Begin your copy at the line that holds "Open vanessabryant profile picture in header" and carry it through the final line of the data, writing out each line exactly and omitting pictures.

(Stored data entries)
___

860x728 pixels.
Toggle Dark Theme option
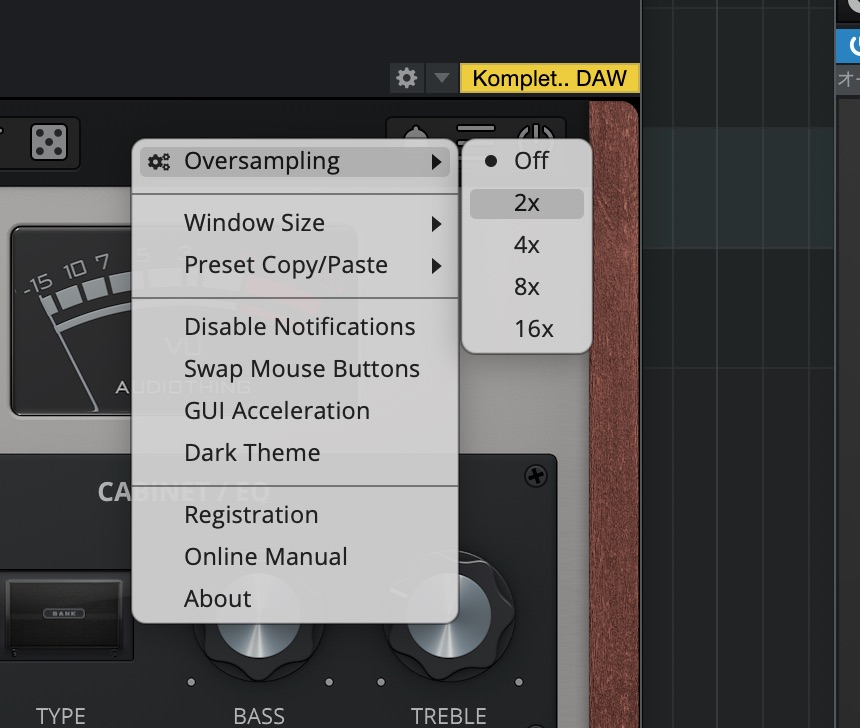point(252,453)
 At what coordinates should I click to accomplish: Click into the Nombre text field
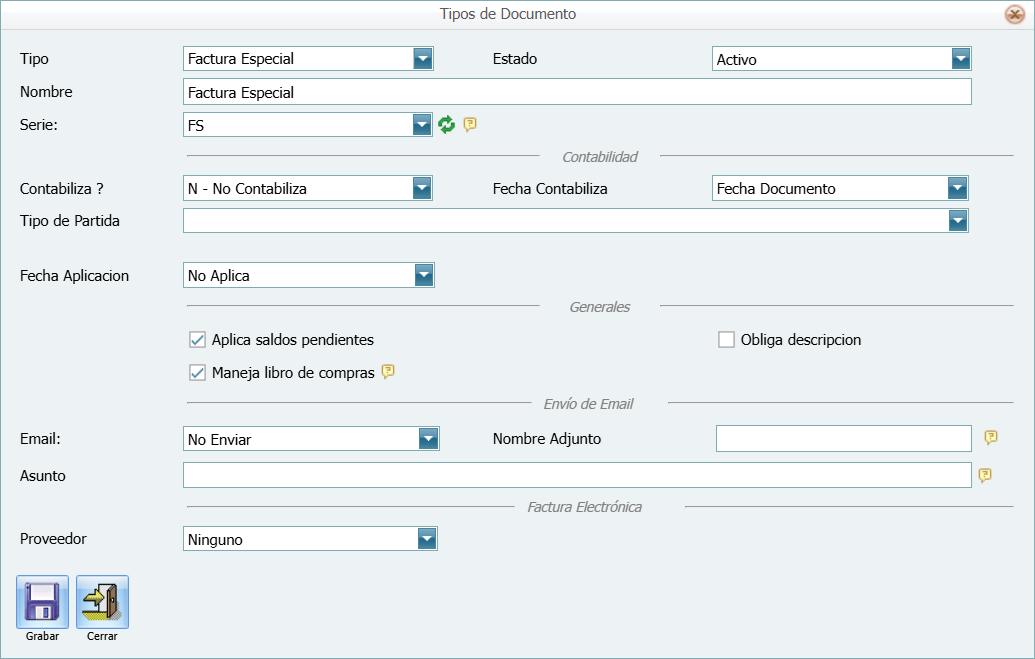click(577, 92)
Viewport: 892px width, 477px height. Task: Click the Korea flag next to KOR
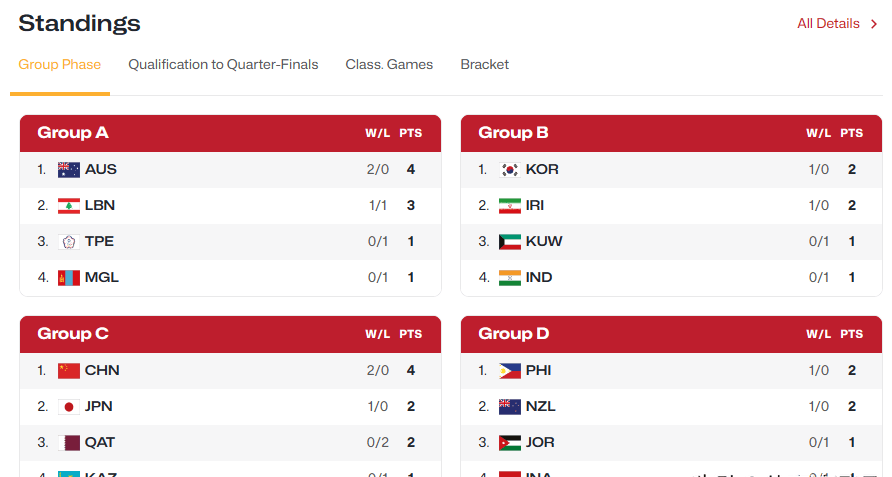tap(510, 170)
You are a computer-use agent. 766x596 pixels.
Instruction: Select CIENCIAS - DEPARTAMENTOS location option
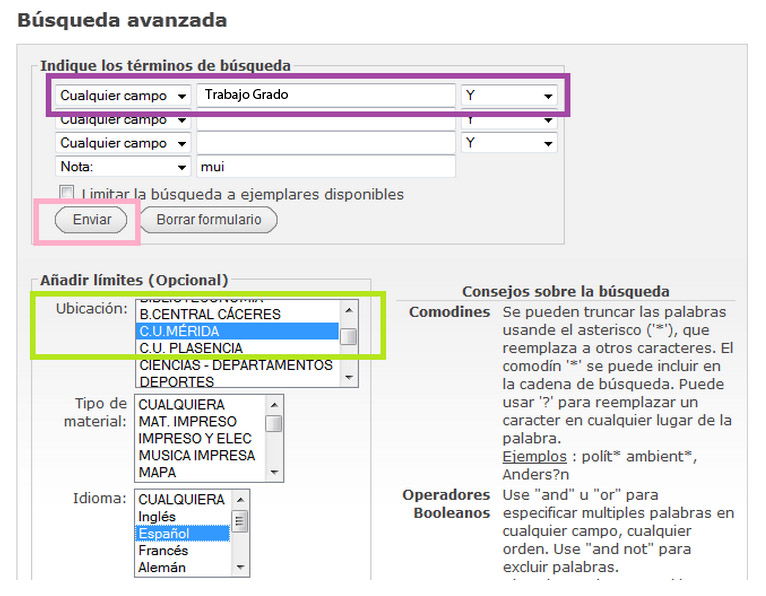point(235,365)
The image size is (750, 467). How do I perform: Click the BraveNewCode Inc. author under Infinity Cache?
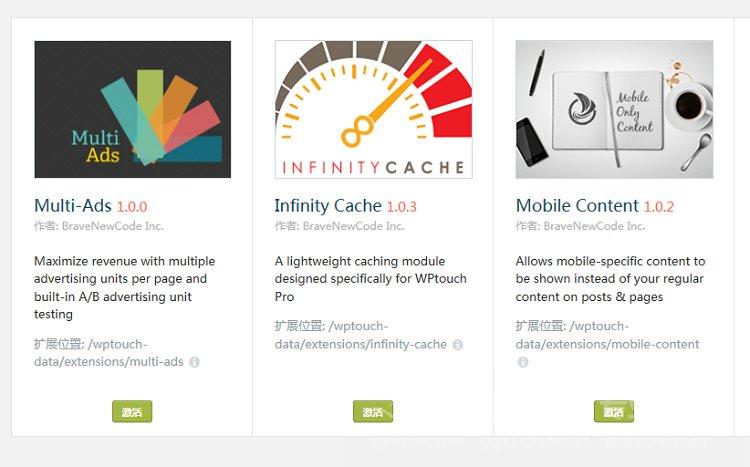click(353, 226)
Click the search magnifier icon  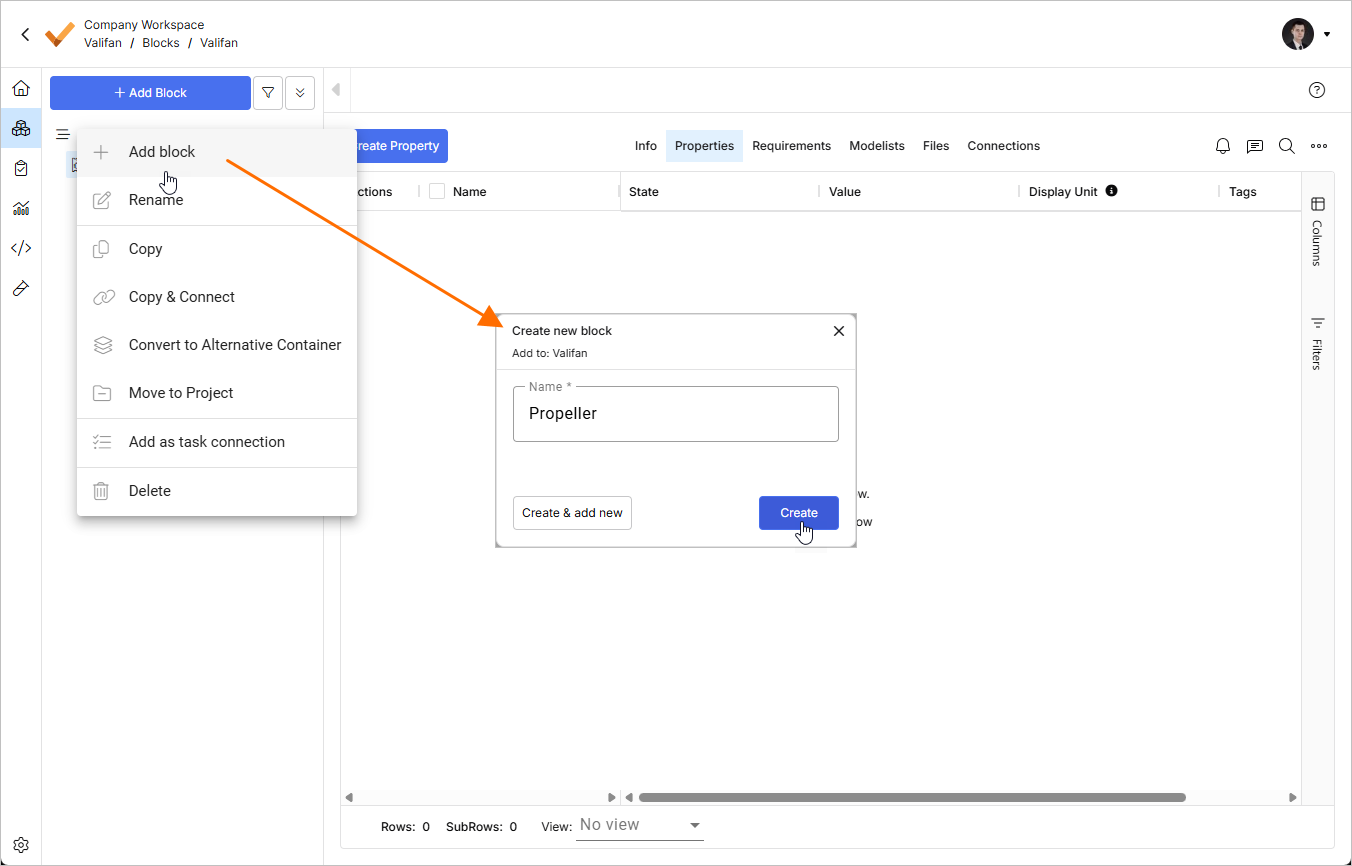pos(1287,146)
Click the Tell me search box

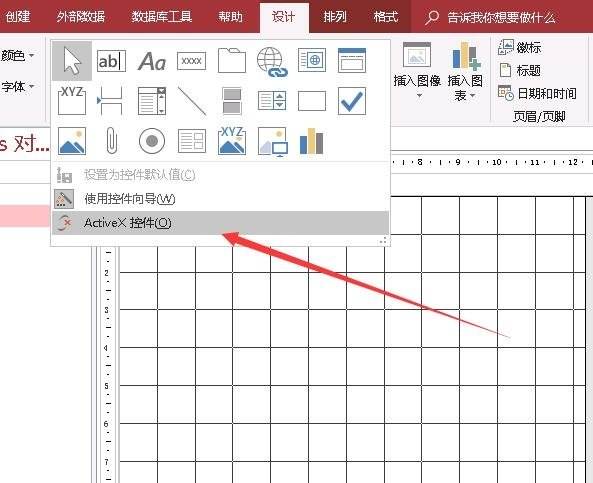pos(491,17)
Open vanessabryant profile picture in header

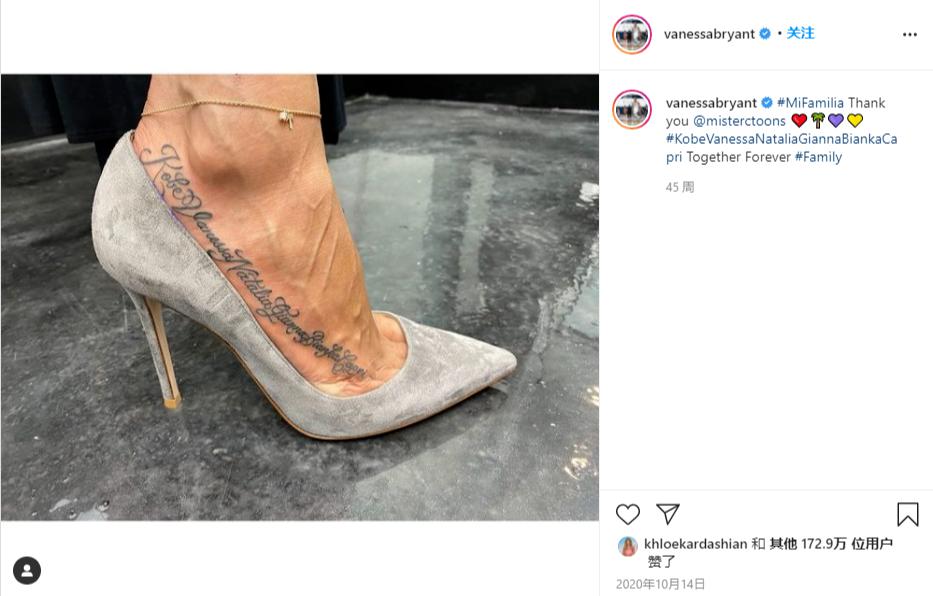[632, 34]

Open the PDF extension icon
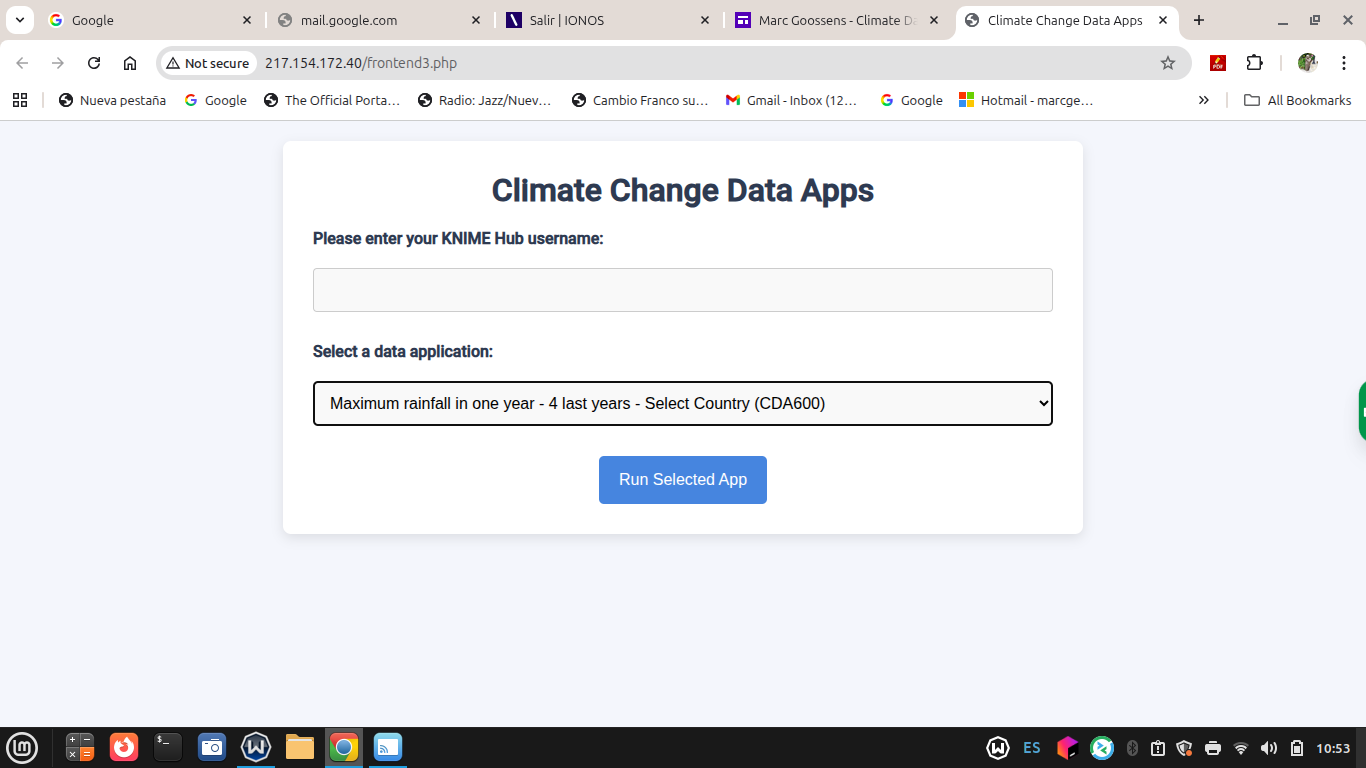coord(1217,63)
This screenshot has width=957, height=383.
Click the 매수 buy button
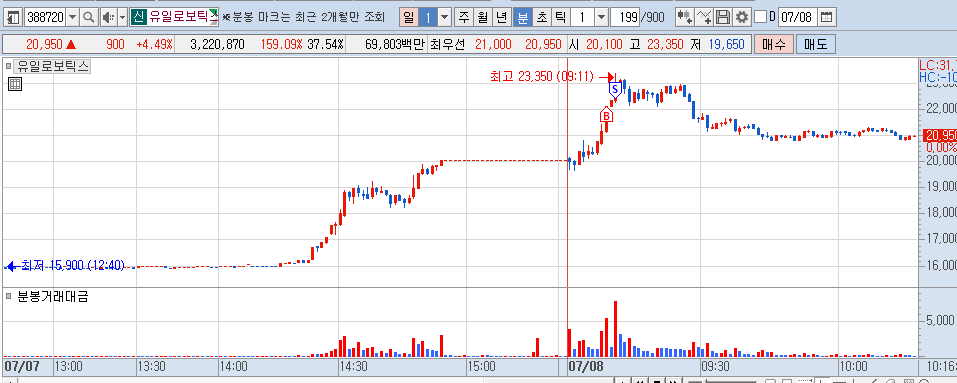[773, 45]
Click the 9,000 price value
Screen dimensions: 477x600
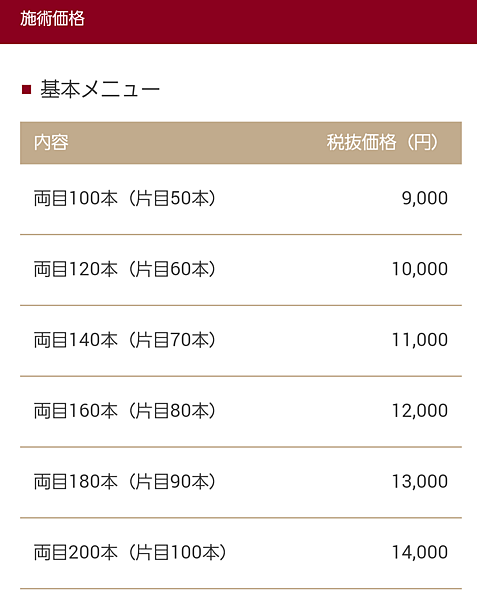tap(425, 198)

___

[Result for this exercise]:
Open vanessabryant profile picture in header

[632, 34]

Open the PDF extension icon
coord(1217,63)
This screenshot has width=957, height=383.
Click the 매수 buy button
[773, 45]
Click the 9,000 price value
Screen dimensions: 477x600
tap(425, 198)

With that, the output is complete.